▸ Instructions:
1. According to the article on Portland's hip-hop dispensary, at which intersection does Green Hop stand?
2. Pick up the article on Portland's hip-hop dispensary after its last sentence and keep writing it.

▸ Excerpt:
_ _ _ _
Portland Opened The Very First Hip-Hop Dispensary On 2pac's Birthday

Business

Portland Opened The Very First Hip-Hop Dispensary On 2pac’s Birthday

Green Hop/Facebook

Portland Opened The Very First Hip-Hop Dispensary On 2pac’s Birthday

The dispensary’s Green Hop Academy is providing vocational training for youth of color interested in careers in cannabis.

A new Portland pot shop is paying homage to hip-hop culture and resurrecting an integral part of the city’s heritage in the process. Green Hop Dispensary officially held its grand opening on Saturday, in honor of 2Pac’s birthday. (Shakur would have turned 47 that day.)

But the North Portland shop isn’t just about selling cannabis. It’s also about providing opportunities for the youth of color and fighting for a more equitable future in the cannabis industry.

Green Hop: The Portland Dispensary That’s About More Than Selling Weed

Green Hop, the first hop-hop dispensary, celebrated it’s grand opening this week at Northeast 16th Avenue and Killingsworth. Once a predominately Black community, the North Portland neighborhood is like many places throughout the city undergoing rapid gentrification.

Studies document how gentrification often displaces longtime residents of a community, typically poorer folks and people of color. Gentrification irrevocably alters the landscape of a neighborhood, its culture and its history.
_ _ _ _
▸ Collected data:
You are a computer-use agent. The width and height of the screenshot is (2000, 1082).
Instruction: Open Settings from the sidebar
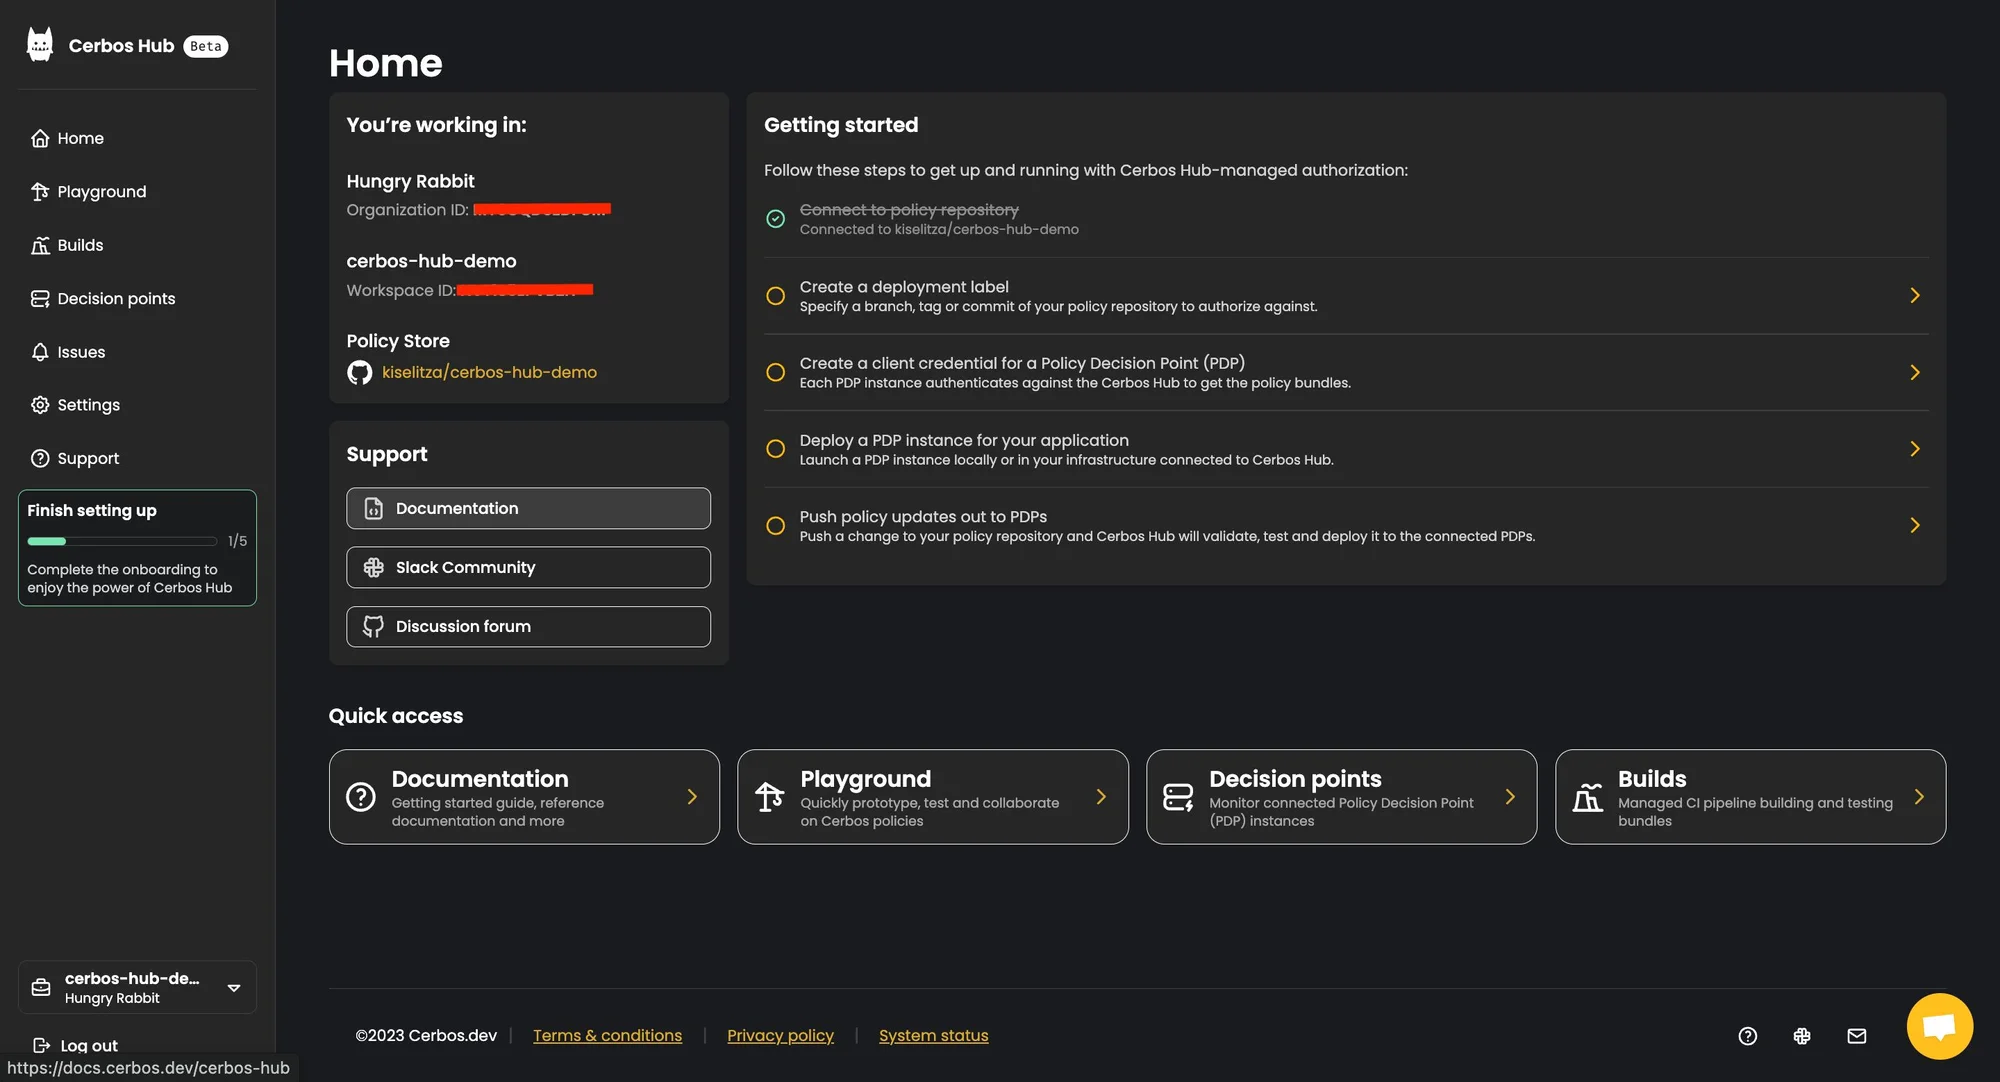pos(88,404)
_ _ _ _
▸ Answers to each task:
1. Northeast 16th Avenue and Killingsworth.

2.
There aren’t many signs of the thriving black businesses that once existed around the Woodlawn neighborhood. Discrimination and redlining drove them out. Indeed, Karanja Crews and Nicole Kennedy’s dispensary happens to reside on one of the last black-owned properties there.

“I’m returning to a neighborhood that’s been gentrified,” Crews told Willamette Week. “But now I’m able to open my own business and create new opportunities for people of color.”

Green Hop Dispensary Sees The Link Between Hip-Hop and Cannabis

And that business, Green Hop, is a homage to Black American culture, especially hip-hop. In addition to strain names that pay tribute to the genre’s legends, including “Illmatic” and “Grandmaster Flowers,” customers can pick up albums by Tribe, Dr. Dre and Nas on vinyl.

Kennedy points out that both hip-hop and cannabis have a controversial history. “There’s a lot of stigma around it,” said Kennedy “And its content is more policed than other genres—just like cannabis.”

But hip-hop music also inspired the two co-owners to challenge the political status quo—to fight the power, in the immortal words of Public Enemy. For co-owners Crews and Kennedy, hip-hop represents the impetus for their politics, community activism and business mission.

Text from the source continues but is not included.